Let's look at the relevant passages and then I'll give my commentary. First up is the scene where the Witch requests an audience with Aslan after Edmund is rescued and reconciled with his siblings:

"Have you forgotten the Deep Magic?" asked the Witch.
"Let us say I have forgotten it," answered Aslan gravely. "Tell us of this Deep Magic."
"Tell you?" said the Witch, her voice growing suddenly shriller. "Tell you what is written on the very Table of Stone which stands beside us? Tell you what is written in letters deep as a spear is long on the fire-stones on the Secret Hill? Tell you what is engraved on the sceptre of the Emperor-beyond-the-Sea? You at least know the Magic which the Emperor put into Narnia at the very beginning. You know that every traitor belongs to me as my lawful prey and that for every treachery I have a right to a kill..."

"Fool," said the Witch with a savage smile that was almost a snarl, "do you really think your master can rob me of my rights by mere force? He knows the Deep Magic better than that. He knows that unless I have blood as the Law says, all Narnia will be overturned and perish in fire and water."
"It is very true," said Aslan. "I do not deny it."
"Oh, Aslan!" whispered Susan in the Lion's ear. "Can't we—I mean, you won't, will you? Can't we do something about the Deep Magic? Isn't there something you can work against it?"
"Work against the Emperor's Magic?" said Aslan, turning to her with something like a frown on his face.
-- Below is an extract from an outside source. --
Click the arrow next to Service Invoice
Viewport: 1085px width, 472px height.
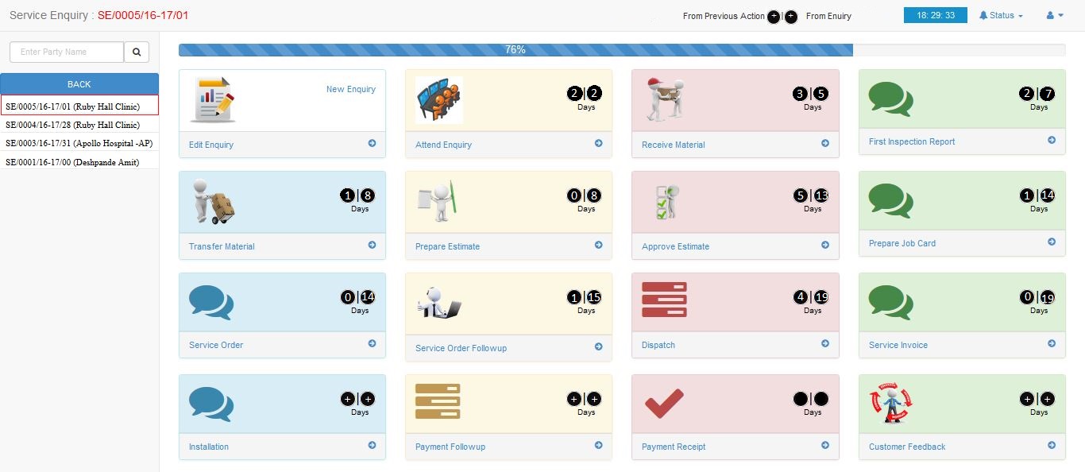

And nobody ever made that suggestion to him again.

The Lion, the Witch, and the Wardrobe in The Chronicles of Narnia, pp.175–176.

The second passage comes after Lucy and Susan meet the resurrected Aslan:

"But what does it all mean?" asked Susan when they were somewhat calmer.
"It means," said Aslan, "that though the Witch knew the Deep Magic, there is a magic deeper still which she did not know. Her knowledge goes back only to the dawn of time. But if she could have looked a little further back, into the stillness and the darkness before Time dawned, she would have read there a different incantation. She would have known that when a willing victim who had committed no treachery was killed in a traitor's stead, the Table would crack and Death itself would start working backwards."

Ibid., 185.

In the first passage, the White Witch makes clear that there is a just, binding law which is written into the very nature of Narnia—the "deep magic." The relevant aspect of this law is that treachery is condemned, and she has been given the right to kill the traitor as recompense. Aslan, the Christ-figure of the story, does not argue with the Witch's facts or appeal to a separate divine law to override them. When Susan suggests he do just that, he shuts it down; Narnia's natural law is just as much from the Emperor as is Aslan's goodness or power. Furthermore, to violate this law would be to go against the very nature of the Emperor's created world. Narnia would literally cease to exist if the natural law was denied or abrogated.

But then—glory of glories—the Lion triumphs over the Witch because he knows that divine mercy provides a resource to satisfy the requirements of the law and take away the sting of its punishment. The creator of Narnia dies in place of a traitor, fulfilling the law, destroying the Witch's claim, and saving Edmund. The "deeper magic from before the dawn of time," the Narnian proto-evangelion, does not invalidate the deep magic, the natural law, but fulfills it.

Lewis argues, through his construction of Narnia, that the natural law does in fact exist, that right is real and we have each chosen wrong instead. Natural law is accessible to reason; it is written into Narnia itself, legible on the Table and other landmarks. Divine revelation, of which the devilish Witch has no part or knowledge, contains God's plan to reconcile us because of our transgression of the moral law, which is His law whether or not we need revelation to understand it. Revelation and objective morality discovered by reason are not enemies; they are twin streams flowing from the same fountain. Right and justice and duty are of God, just as are mercy, sacrifice, and grace.

And, of course, the genius of all of it is that Lewis wrote this in terms a 10-year-old can understand. Not only is objective morality apprehensible, your kids can understand it in relation to Christian truth!